Over the course of the years since that time, Deirdre has become Pema Chodron, one of the most loved and highly respected Buddhist teachers in the world — and, if anything, I am under-exaggerating here.
Like Kūkai a millennium before her, she chose the hard road over the easy, continue life as everyone expects you to, continue to live a "don't rock the boat and you may not sink," "don't open the outhouse door and you won't notice the smell," "just smile a lot and pretend and all will be well" kind of life. And, like Kūkai, she found that the hard road actually awakened her to a better way of life.
Aurobindo, in his Essays On The Gita talks about the "acceptance of the necessity in Nature for such vehement crises." Not the 'possible occurance,' but the 'neccessity.' Pema says, in her wonderful book When Things Fall Apart, "We can use a difficult situation to encourage ourselves to take a leap, to step out into that ambiguity. This teaching applies to even the most horrendous situations life can dish out. ... That is why it can be said that whatever occurs can be regarded as the path and that all things, not just some things, are workable. This teaching is a fearless proclamation of what's possible for ordinary people like you and me."
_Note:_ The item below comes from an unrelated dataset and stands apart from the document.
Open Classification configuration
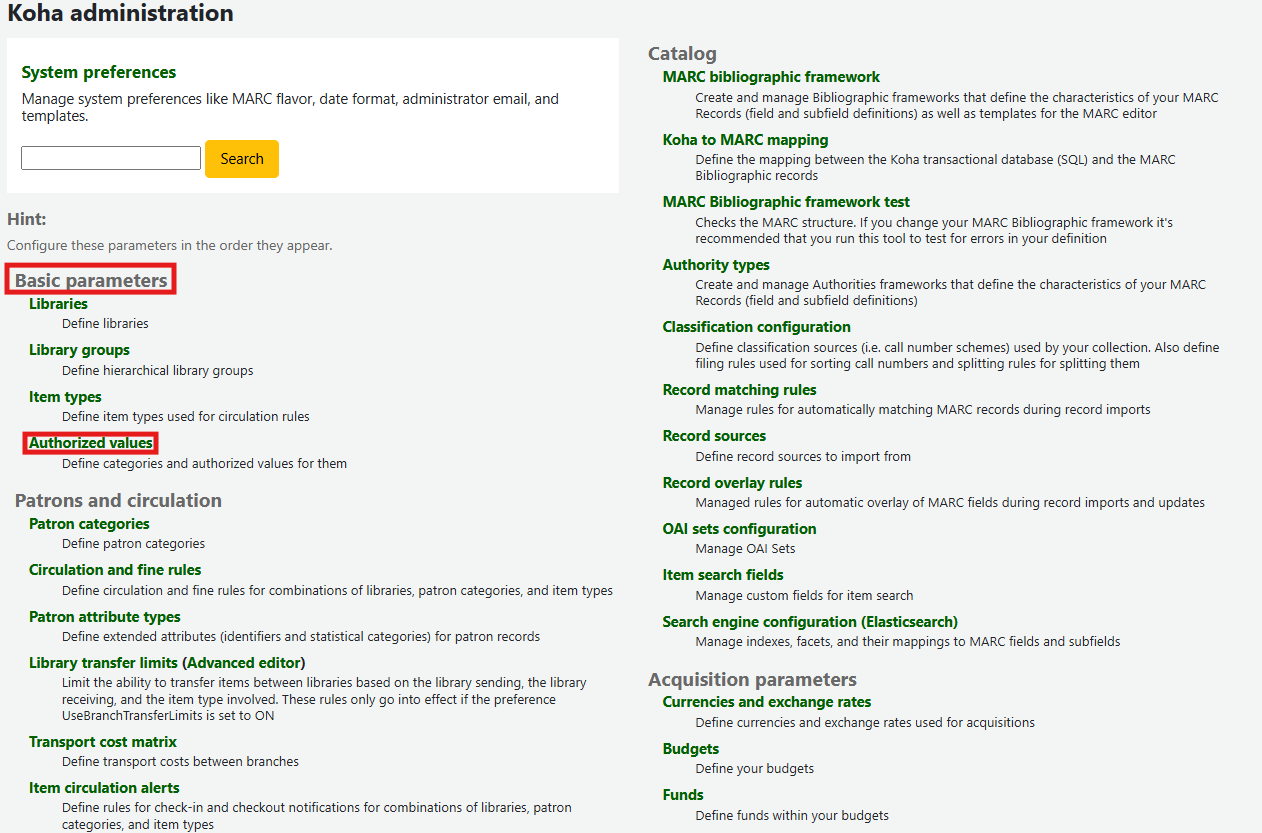Viewport: 1262px width, 833px height. [x=757, y=327]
Shunryu Suzuki, in Zen Mind, Beginner's Mind, also tells us, "Without accepting the fact that everything changes, we cannot find perfect composure." And the person who could be my favorite contemporary teacher, Daido Loori of Zen Mountain Monastery, says in one of his talks, "She called [silence] an evasion of truth. In a sense we can say that silence is just one side of the duality of speech and silence. So, how could silence be the entry of the nondual gate? What does non-dual mean, anyway? Is nondual the opposite of dual? That is just another duality. How do we transcend all dualities?"
The way forward isn't silently accepting that life isn't working as is. The way forward isn't to bury our heads in the sand and hope that the good-luck fairies will make everything OK. The way forward isn't to try and sweep every crisis under the rug and hope someone else will come by to clean it up later.
The way forward is to run right up to that gate leading out of our worries and troubles, plant our nose right in the middle of the gate so that we are forced to deal with its existence, and then work very, very hard to see that there really is no gate there at all — we are free to walk through whenever we want; and that process begins when we start with Daido's question, "How do we transcend all dualities?"
And this is why I love the picture so much. In that one picture I can see the beginning of the path and the path after it has been walked from here to the horizon, and that gives me hope that if I keep pushing until my nose is raw, maybe someday I can see what Pema has seen.